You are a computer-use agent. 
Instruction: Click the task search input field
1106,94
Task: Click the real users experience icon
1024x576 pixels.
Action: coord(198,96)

◇ ◇ ◇ ◇

**BRIEF**:
The lines from the one containing "Task: Click the real users experience icon" through the last line of the material above are to be copied exactly, both ends included.

**OUTPUT FOR THIS TASK**:
Task: Click the real users experience icon
1024x576 pixels.
Action: coord(198,96)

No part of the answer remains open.